It was an unusually warm February afternoon, and I was sitting out on the quad in the few moments before my next class. Every so often I would glance up from my reading and notice other women walk by wearing high-waisted shorts and tank tops, and I found it hard to pull my eyes away. Why? I’m straight, so what motivation would I have to steal glances at women in cute summer clothes?
Simple: I was comparing myself to them.
As soon as they walked past, I would look down at my own legs and arms — soft, pale, printed with stretch marks and cellulite. I’d feel a twinge of envy, then self-hatred, then hopeless apathy as I went back to my reading until the next person walked by to trigger the cycle again.
My thoughts of body dissatisfaction are common, especially among women as the weather begins to warm up. All too often I hear people say things like, “I wish I looked like her” or “If my thighs weren’t so fat I could definitely wear this dress.” Society has firmly ingrained in us that unless we’re at a certain BMI and body fat percentage, we cannot attempt to wear an outfit that we otherwise love.
And other times, thoughts of pride run through our heads — cruel thoughts that tear others down rather than building ourselves up. These are the things we think but don’t say. The other week I was out and about and saw somebody much heavier than me eating a pasta bowl. I’m ashamed to say that the first thought that dashed across my mind was, I’m glad I’m not like that. Immediately I discarded the thought.
It’s problematic, mean, judgmental, and completely unnecessary. Although we cannot condemn ourselves for thoughts that appear in our minds (only if we allow them to stay), I can’t help but wonder if that thought arose from a place of needing to constantly compare my body to others’, for better or for worse.

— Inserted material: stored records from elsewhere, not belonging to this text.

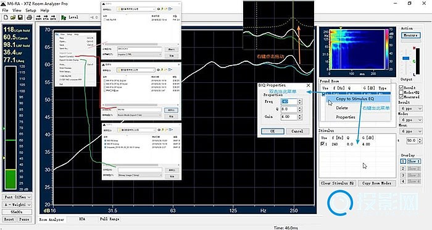The image size is (432, 230).
Task: Enable the Modes+EQ checkbox
Action: pos(401,92)
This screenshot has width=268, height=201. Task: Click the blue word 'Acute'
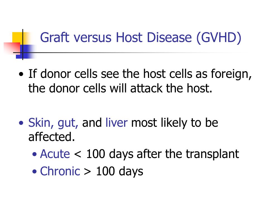tap(55, 154)
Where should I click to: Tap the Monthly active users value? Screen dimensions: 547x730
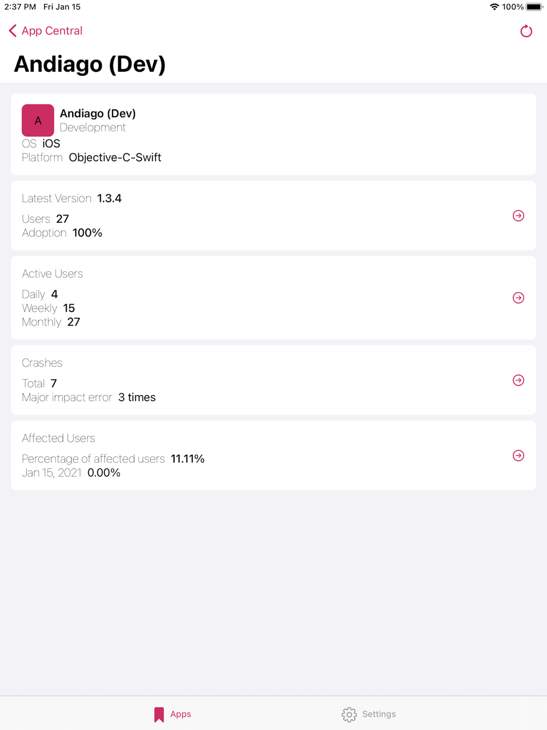tap(74, 322)
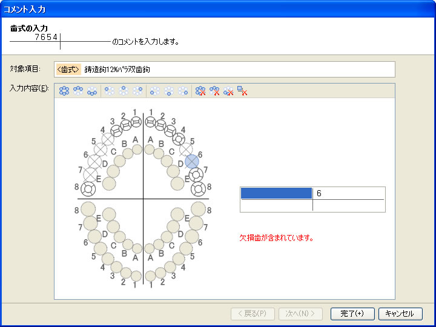Toggle lower tooth 8 at right end of arch
436x327 pixels.
tap(199, 210)
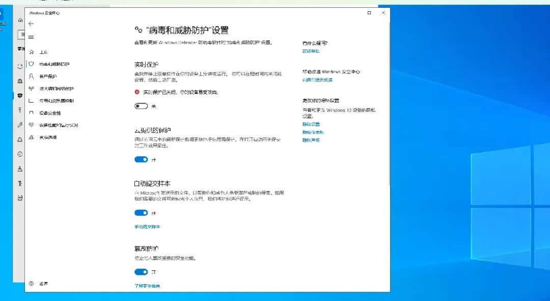This screenshot has width=550, height=301.
Task: Turn on the 实时保护 toggle
Action: click(x=141, y=106)
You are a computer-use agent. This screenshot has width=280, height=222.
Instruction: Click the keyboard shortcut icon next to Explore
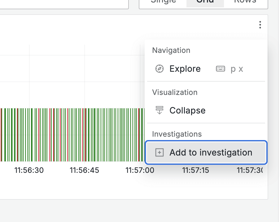pos(221,69)
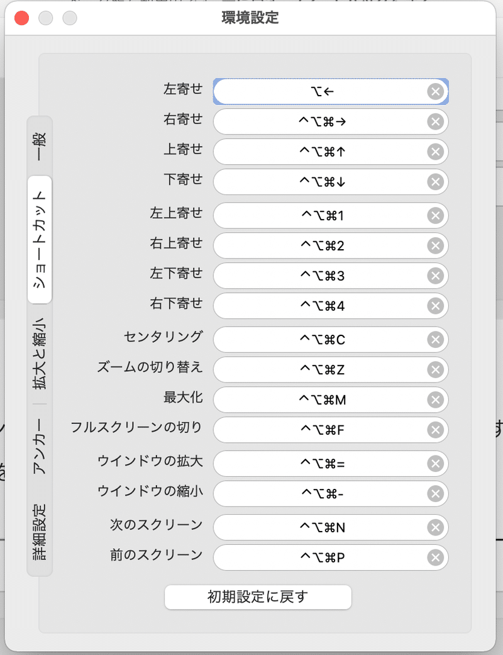
Task: Clear the フルスクリーンの切り shortcut with its × icon
Action: (x=435, y=430)
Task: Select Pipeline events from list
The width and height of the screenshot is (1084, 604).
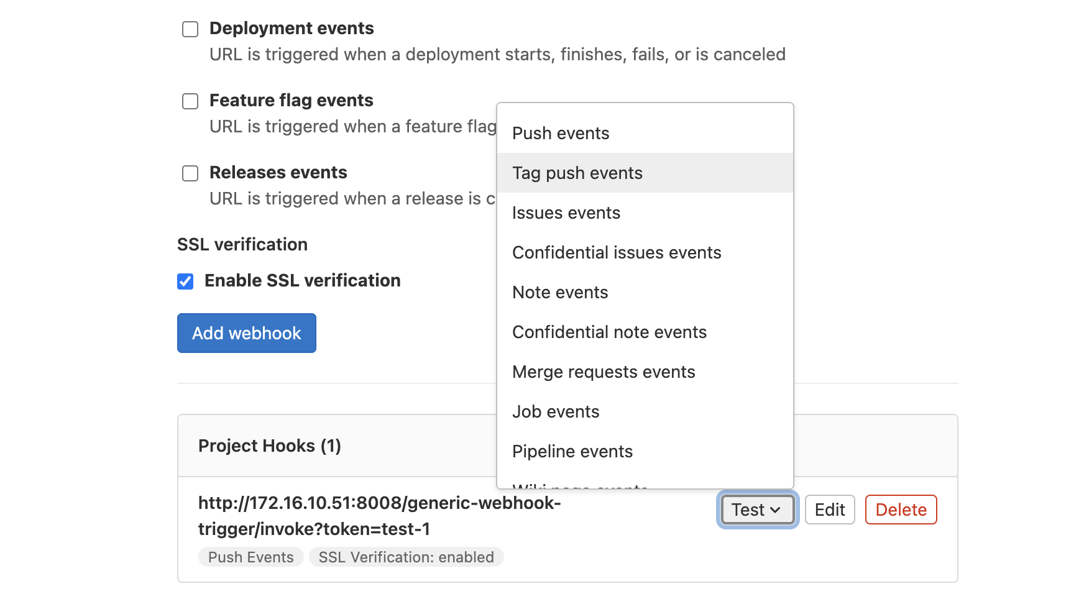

It’s human nature to want to assess our progress in relation to how well others are doing, but it becomes destructive when we sabotage our own happiness because of unhelpful views of what success is. Why is a thin body supposedly more desirable than a chubby one, even if the chubby body is fitter and happier? When we compare our bodies to others, we only get a small fraction of the whole story: what we can see with our eyes. We have absolutely no idea how the owner of that body is feeling, achieving, and dreaming. We are blind to their own unique set of circumstances that affect the way they appear on the outside.
It’s dangerous to continue the cycle of measuring ourselves against someone else’s yardstick. In the end, we won’t be motivated to succeed; we’ll only feel hopeless and unhappy about our own amazing strides. It’s past time to stop comparing ourselves and realize that every body is beautiful; the greatest thing we can do is to take care of it.